▶ WHAT THE TASK REQUIRES:
Starting with the line that holds "Click the left horizontal scroll arrow", repeat each line through the last one below, exactly. Pictures stay out.

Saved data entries
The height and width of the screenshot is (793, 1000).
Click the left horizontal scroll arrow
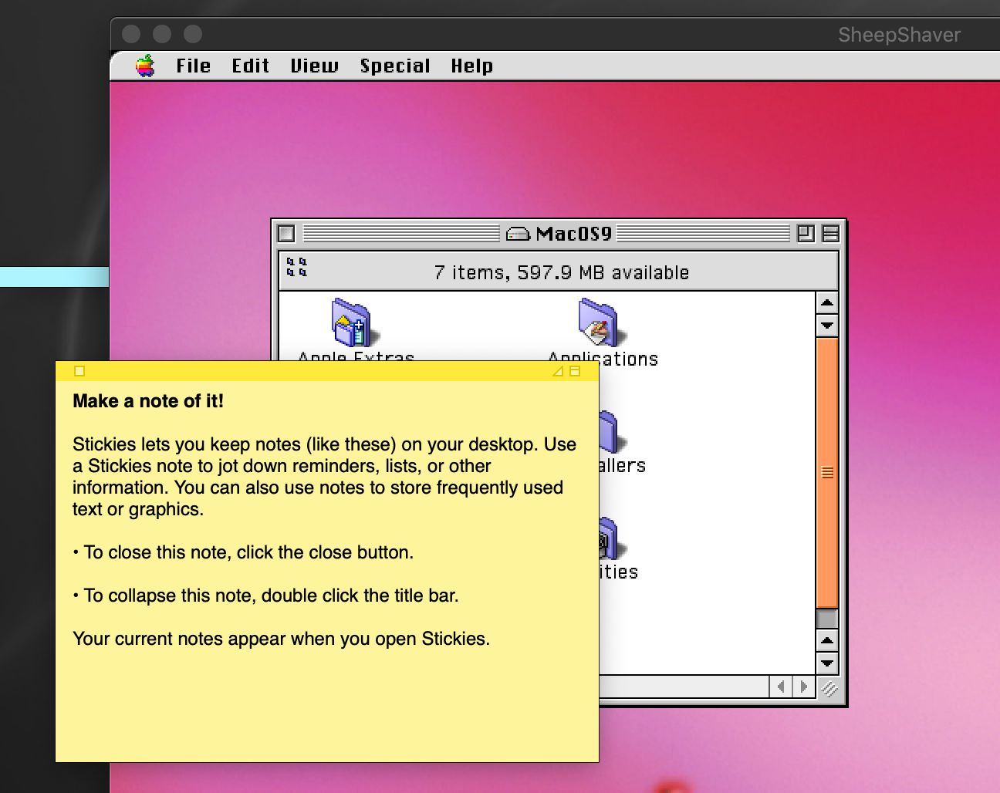point(781,687)
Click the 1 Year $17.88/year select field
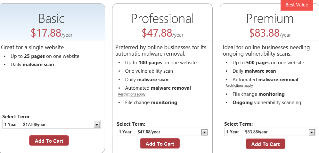 [51, 124]
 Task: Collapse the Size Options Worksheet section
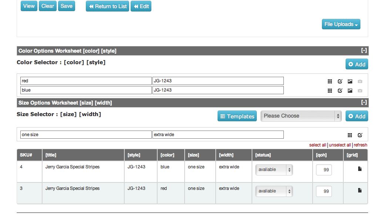364,103
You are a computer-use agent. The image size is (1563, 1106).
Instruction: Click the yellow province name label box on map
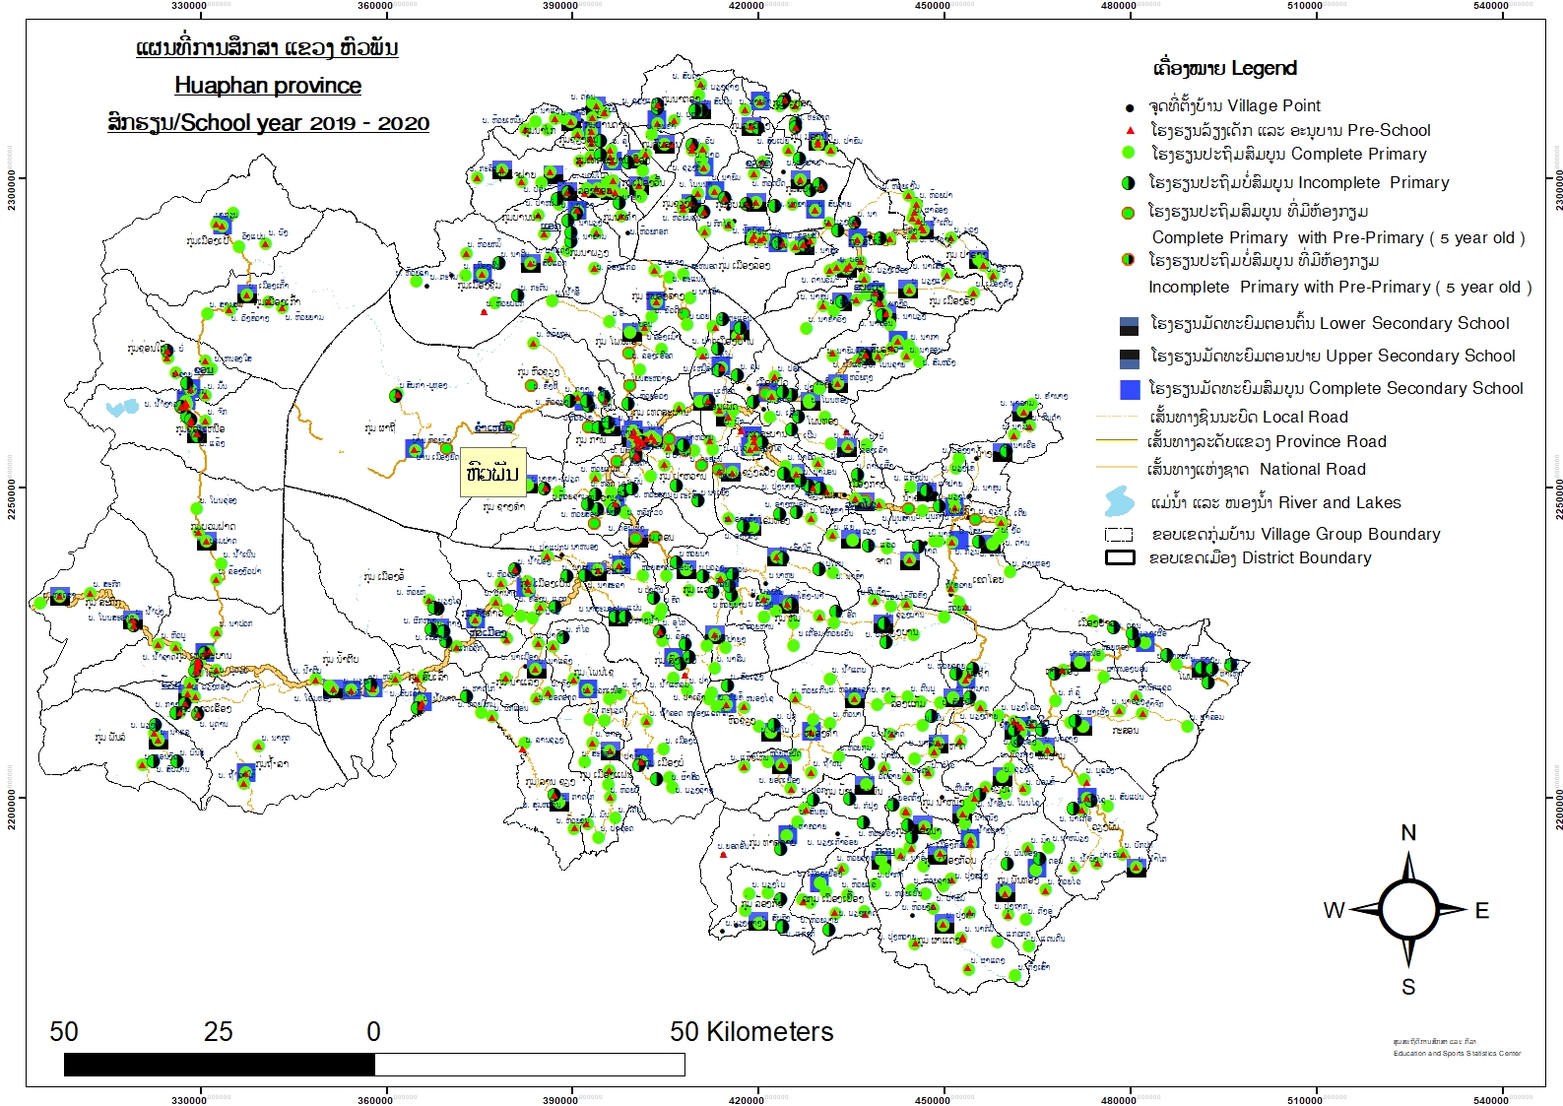tap(492, 473)
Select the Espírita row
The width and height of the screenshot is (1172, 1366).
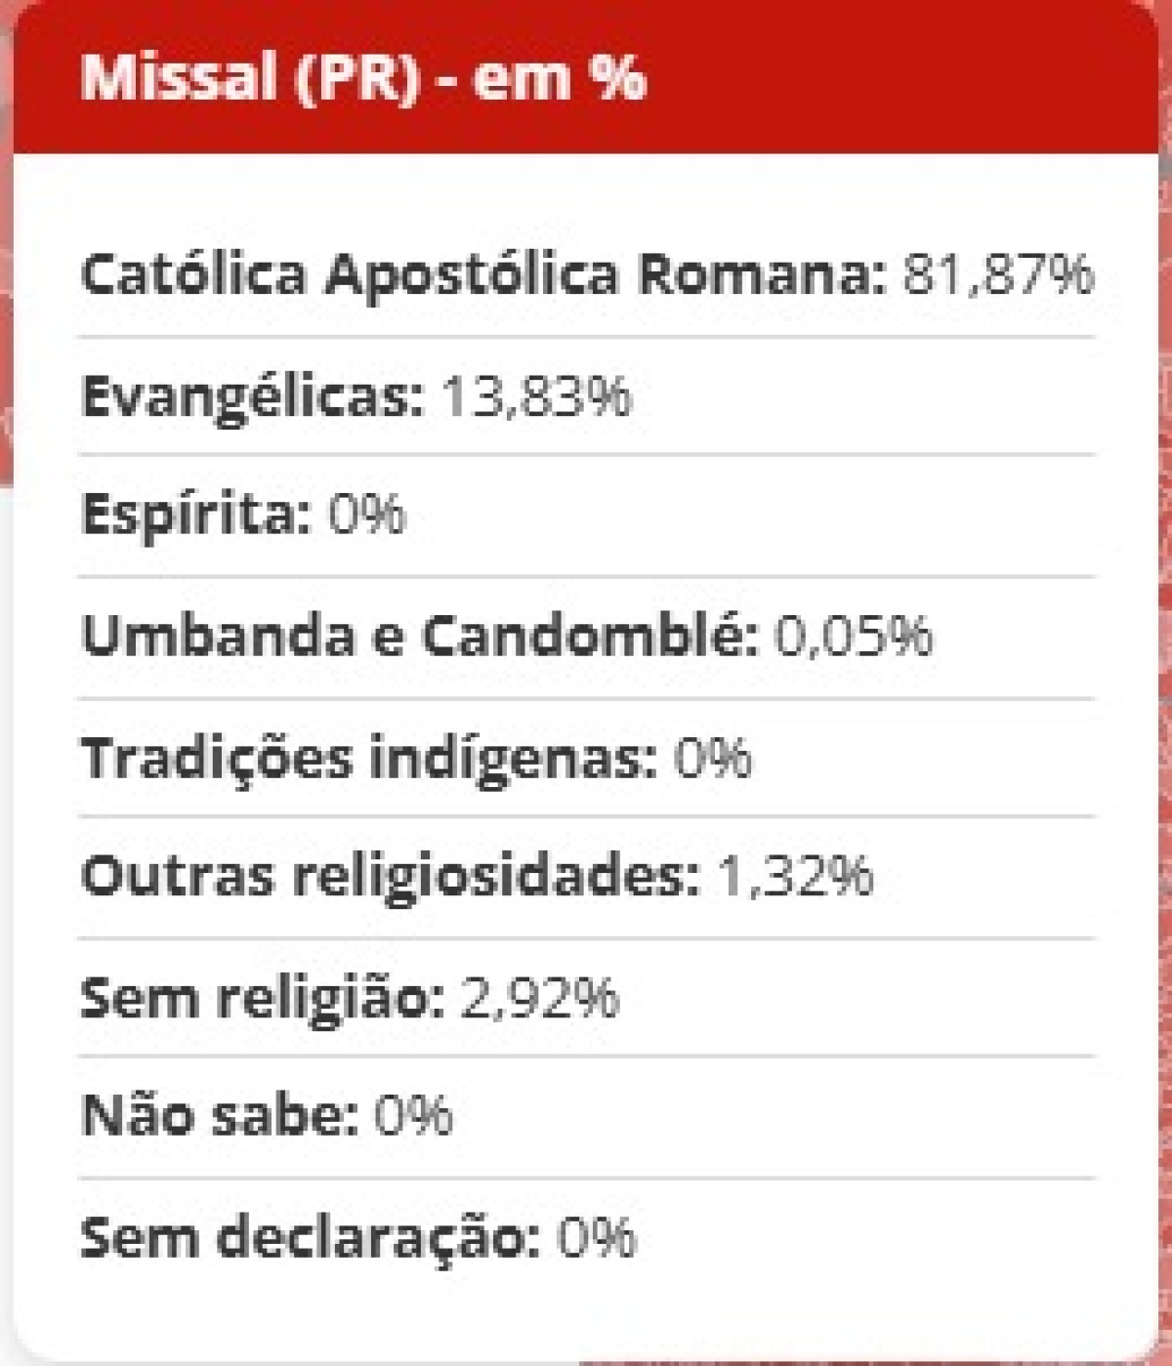click(x=586, y=516)
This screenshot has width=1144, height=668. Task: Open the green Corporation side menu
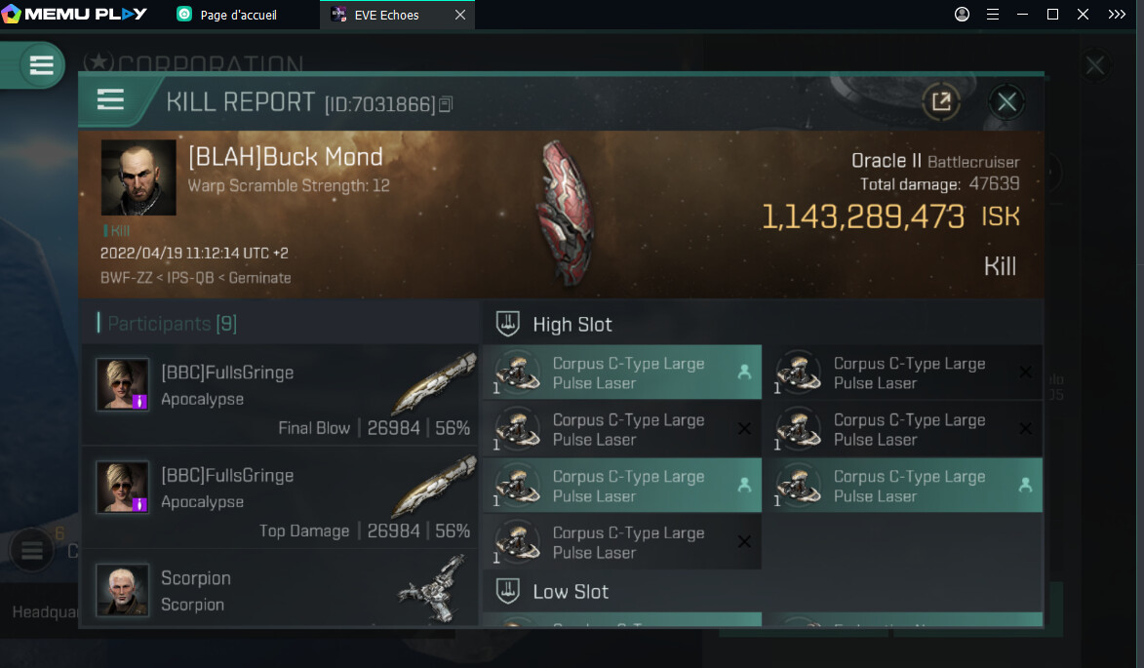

▶ RESPONSE AREA:
Click the left horizontal scroll arrow
point(781,687)
Click the 1 Year $17.88/year select field
 [51, 124]
 Task: Collapse the Size Options Worksheet section
364,103
You are a computer-use agent. The image size is (1563, 1106).
Instruction: Click the yellow province name label box on map
tap(492, 473)
Select the Espírita row
The width and height of the screenshot is (1172, 1366).
click(x=586, y=516)
This screenshot has width=1144, height=668. Task: Open the green Corporation side menu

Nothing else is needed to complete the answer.